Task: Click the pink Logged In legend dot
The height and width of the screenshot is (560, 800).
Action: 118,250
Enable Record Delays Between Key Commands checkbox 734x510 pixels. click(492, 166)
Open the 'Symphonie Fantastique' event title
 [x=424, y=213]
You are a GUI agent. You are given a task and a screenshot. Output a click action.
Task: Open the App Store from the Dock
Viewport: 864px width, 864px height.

● **What is required**: Locate every line in the rows above that contains the word "screenshot", and copy each of those lines in full.

● **Response**:
The height and width of the screenshot is (560, 800).
You are a GUI agent. You are given a task and a screenshot. Output a click action.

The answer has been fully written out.